Ficamos em silêncio, mergulhado na penumbra dos raios de sol cortados pelas varas da persiana. O ar condicionado parou quando a temperatura atingiu a qual estava programado, deixando o silêncio mais mórbido e um zunido em nossos ouvidos. Lembranças de que uma vez o ar estava ligado e que logo seria esquecido, assim como acreditavam com o caso de Nathalie. Fechei os olhos.

– E esse Alexander? – perguntei de repente, obedecendo a um reflexo da mente. Abri os olhos rapidamente. – Por que não cometeu suicídio?

Ling deu de ombros.

– Anderson acredita que seu filho foi quem deu a idéia da festa e do que iriam fazer com Nathalie – virou-se para Nana e suspirou de boca bem aberta. – Talvez seja verdade, talvez o pior ainda esteja por acontecer...
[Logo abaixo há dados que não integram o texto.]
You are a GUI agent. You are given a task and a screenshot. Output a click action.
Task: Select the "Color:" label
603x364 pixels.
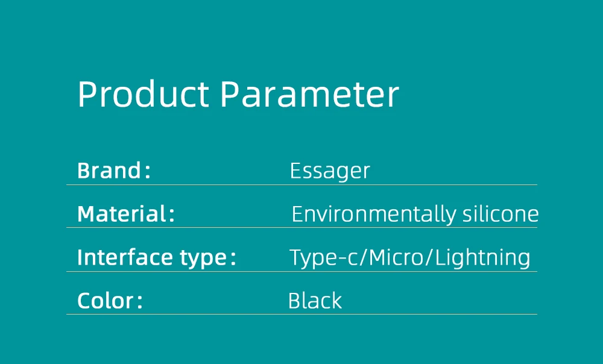coord(110,301)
– Se for assim por que você não avisou ele? – perguntei atônito

– Avisei, disse que não iria trabalhar hoje, além disso parece que ele contratou mais seguranças – coçou a cabeça com a ponta dos dedos. – Acho que ele não iria aceitar muito tranqüilo se eu falasse que um gato invisível vem pra matar o filho dele...

Ela tinha razão nesse ponto.

– Falando nisso – lembrei-me. – Duas coisas que eu não entendo. A primeira é porque agora? Se faz quase dois anos que isso aconteceu.

Nara e Ling se viraram para mim como se eu tivesse levantado um tópico inesperado. Nenhuma delas havia pensado nisso.

O escritório começava a esquentar novamente, algumas gotas de suor começavam a brotar da minha testa. Olhei em volta procurando pelo controle do ar condicionado, já que as duas pareciam procurar respostas para o problema inesperado.

Entretido na busca por baixo de uma pilha de papéis sobre a mesa de centro, Nana levantou bruscamente a cabeça, chamando a minha atenção e a de Ling.

– Uma energia muito forte atravessou o nosso plano.

Arregalei os olhos franzindo a testa e olhando para Ling. Um grande ponto de interrogação em minha cara. Quando Ling ia dizer algo o telefone sobre sua mesa tocou. Levantando-se de um salto ela foi atender.

– Alo? O que?! Quando?! Estou indo pra lá agora!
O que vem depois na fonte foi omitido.